Image à la une : Fès, un lépreux 1919 du peintre-graveur et illustrateur Alméry Lobel-Riche (1880-1950).

Marie-Annel Millon-Secret m’a donné en 2016, une copie d’une note manuscrite, rédigée en 1953 par son père le Dr. Edmond Secret, sur l’histoire de la lèpre à Fès, sujet rarement évoqué.

La lèpre à Fès et dans sa région semble remonter à une haute antiquité.

Ce sont les habitants de Volubilis, l’ancienne capitale moghrebo-romaine, qui sous la conduite de Moulay Idriss, fondèrent Fès en l’an 808. Mais Volubilis avant d’être romaine, a été punique. Rappelons seulement les inscriptions funéraires du cimetière de Volubilis où figurent des noms d’origine carthaginoise et où les notables du municipe portent le titre de suffètes.
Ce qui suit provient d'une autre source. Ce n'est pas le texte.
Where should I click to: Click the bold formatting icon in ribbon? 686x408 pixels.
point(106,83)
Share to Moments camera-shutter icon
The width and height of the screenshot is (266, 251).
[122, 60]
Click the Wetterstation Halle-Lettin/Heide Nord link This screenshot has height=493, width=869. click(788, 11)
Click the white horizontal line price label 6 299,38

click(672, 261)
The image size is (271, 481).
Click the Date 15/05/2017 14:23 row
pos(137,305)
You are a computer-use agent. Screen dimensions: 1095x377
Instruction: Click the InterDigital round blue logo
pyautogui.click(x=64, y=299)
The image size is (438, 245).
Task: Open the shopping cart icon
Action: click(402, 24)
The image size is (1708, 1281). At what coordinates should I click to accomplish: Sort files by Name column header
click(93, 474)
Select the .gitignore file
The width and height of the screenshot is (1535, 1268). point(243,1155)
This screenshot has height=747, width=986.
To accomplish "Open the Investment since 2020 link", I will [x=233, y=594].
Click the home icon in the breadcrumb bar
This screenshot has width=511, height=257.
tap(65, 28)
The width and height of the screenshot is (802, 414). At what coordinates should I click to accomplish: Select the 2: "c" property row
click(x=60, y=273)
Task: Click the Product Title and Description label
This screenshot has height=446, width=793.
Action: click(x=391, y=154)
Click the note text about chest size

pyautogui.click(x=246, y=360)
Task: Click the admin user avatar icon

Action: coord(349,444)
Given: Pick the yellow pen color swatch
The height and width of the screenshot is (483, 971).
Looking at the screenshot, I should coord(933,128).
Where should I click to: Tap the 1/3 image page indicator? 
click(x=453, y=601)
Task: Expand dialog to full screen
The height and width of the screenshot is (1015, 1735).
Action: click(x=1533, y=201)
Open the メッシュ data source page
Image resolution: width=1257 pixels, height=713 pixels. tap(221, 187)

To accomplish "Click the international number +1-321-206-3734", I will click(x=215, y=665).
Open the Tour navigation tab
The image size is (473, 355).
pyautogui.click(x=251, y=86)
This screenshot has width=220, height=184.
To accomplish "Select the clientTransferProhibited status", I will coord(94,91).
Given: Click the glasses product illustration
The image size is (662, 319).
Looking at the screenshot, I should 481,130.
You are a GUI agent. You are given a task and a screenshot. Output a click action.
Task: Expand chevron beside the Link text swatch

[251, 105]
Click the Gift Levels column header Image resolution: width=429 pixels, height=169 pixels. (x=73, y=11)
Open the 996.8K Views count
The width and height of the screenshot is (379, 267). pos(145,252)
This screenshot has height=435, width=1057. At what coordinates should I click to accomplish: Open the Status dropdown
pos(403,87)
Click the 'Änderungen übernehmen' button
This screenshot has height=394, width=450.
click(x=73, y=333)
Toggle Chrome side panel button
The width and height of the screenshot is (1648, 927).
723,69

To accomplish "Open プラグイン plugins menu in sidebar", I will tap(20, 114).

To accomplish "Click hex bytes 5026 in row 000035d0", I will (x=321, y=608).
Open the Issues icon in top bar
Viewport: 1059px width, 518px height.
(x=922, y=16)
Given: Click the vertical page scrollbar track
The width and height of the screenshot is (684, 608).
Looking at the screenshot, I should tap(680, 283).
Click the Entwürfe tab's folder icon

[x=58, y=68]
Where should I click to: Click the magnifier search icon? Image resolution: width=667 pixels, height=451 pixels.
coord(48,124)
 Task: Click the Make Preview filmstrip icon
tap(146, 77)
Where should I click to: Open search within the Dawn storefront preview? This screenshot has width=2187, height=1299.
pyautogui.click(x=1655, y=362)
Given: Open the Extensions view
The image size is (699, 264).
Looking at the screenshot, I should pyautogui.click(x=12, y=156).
Carthage était elle-même une colonie phénicienne, et dans l’antiquité gréco-romaine la lèpre était désignée sous le nom de « morbus phenicus » depuis Hippocrate qui la désigna sous le vocable « phonikéké nausos » (cf. le livre de Zambaco Pacha : « La lèpre à travers les siècles et les contrées »). Carthage colonisa la côte atlantique d’Afrique comme en témoigne le fameux périple d’Hannon neuf siècles avant l’ère chrétienne.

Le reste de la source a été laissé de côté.